The selectively operable, venturi vacuum source may be mounted on the delivery assembly or may be in mere fluid communication with it. The venturi will generally have a high velocity air flow jet in a housing and used to generate a zone of low pressure within the housing, which is tapped by a selectively operated vacuum valve to lower the air pressure in the chamber.

The high velocity air exhausted from the venturi may be diffused to be used by exhaust air injection means to provide driving force for material on the side of the delivery line downstream of the delivery valve when the delivery valve is closed. When the delivery valve is open, application of air pressure downstream would generally be counterproductive. Accordingly the diffuser exhaust air flow is preferably closed by a diffuser valve during the discharge part of the cycle. As there is no venturi effect with nowhere for the high velocity air flow to diffuse when the diffuser valve is closed, the venturi stalls and the venturi housing pressurizes.

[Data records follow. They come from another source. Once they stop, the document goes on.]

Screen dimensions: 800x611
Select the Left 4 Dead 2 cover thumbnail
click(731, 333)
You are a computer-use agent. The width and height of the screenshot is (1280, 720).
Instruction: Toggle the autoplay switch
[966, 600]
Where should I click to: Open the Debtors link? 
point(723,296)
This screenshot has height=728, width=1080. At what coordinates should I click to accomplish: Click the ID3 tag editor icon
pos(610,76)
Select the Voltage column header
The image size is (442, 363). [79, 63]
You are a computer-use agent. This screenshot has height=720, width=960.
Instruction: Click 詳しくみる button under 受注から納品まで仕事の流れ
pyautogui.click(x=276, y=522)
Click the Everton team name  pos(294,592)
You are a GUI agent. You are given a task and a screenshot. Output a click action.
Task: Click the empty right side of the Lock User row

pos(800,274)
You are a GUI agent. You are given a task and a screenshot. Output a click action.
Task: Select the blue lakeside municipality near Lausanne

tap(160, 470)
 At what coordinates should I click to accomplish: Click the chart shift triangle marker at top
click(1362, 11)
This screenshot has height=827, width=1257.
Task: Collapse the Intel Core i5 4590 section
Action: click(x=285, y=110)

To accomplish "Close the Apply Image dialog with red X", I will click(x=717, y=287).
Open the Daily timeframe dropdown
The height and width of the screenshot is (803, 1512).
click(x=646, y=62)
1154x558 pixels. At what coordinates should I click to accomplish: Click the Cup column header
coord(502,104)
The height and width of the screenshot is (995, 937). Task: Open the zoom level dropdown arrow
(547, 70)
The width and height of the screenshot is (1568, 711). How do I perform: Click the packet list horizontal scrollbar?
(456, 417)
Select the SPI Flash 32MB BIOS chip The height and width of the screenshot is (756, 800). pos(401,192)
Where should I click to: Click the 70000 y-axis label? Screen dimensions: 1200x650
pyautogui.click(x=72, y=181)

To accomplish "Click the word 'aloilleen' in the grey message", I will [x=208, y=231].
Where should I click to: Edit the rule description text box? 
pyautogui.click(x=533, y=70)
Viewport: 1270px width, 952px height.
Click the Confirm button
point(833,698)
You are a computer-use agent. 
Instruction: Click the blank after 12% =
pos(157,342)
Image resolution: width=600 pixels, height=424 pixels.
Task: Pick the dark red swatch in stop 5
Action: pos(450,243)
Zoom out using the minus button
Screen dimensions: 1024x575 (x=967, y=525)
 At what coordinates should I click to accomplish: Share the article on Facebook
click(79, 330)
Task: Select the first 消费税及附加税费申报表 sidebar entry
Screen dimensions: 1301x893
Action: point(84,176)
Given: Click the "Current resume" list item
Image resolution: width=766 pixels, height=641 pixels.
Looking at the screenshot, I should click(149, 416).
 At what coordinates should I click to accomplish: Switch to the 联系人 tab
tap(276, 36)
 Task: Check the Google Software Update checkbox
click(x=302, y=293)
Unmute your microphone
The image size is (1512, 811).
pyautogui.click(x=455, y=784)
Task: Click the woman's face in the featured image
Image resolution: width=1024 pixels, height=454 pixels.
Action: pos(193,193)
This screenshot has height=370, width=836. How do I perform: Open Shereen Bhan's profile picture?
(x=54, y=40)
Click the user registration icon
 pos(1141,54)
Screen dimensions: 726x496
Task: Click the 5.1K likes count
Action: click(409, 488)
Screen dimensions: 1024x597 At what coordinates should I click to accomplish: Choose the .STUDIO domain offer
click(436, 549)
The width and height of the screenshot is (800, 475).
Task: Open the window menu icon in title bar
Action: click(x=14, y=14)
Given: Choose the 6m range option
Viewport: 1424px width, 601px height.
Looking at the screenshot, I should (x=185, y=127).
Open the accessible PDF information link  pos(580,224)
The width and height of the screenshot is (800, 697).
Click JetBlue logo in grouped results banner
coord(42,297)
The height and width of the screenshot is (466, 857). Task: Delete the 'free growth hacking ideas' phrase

The vacuum valve may be open to pressurize the chamber to assist in discharge of the chamber. However, it is preferably closed to allow the purge air injection to empty the chamber and to build up the pressure in the venturi chamber to full line pressure for the downstream boost provided by exhaust air injection means. This configuration means that the venturi may be cycled by control of the vacuum and diffuser valves only, without the need for a cycling air supply valve to the venturi jet per se.

The venturi vacuum source may comprises a venturi assembly comprising a venturi housing mounting an axial venturi jet, the housing transitioning into a diffuser tube coaxial with the jet, the vacuum take off being directed laterally via a selectively operable vacuum valve to intersect the passage between the discharge valve and the discharge end. This configuration facilitates the integration of the venturi with the delivery assembly per se with the venturi jet and diffuser tube having a co-axis parallel to the delivery passage axis. From this configuration, it is geometrically straightforward to provide an exhaust air injection means comprising a simple selectively valve operated exhaust air line angled to the delivery passage axis to direct exhaust air with a downstream component of direction. The delivery assembly is, in this embodiment, an integrated, compact unit that can be easily handled.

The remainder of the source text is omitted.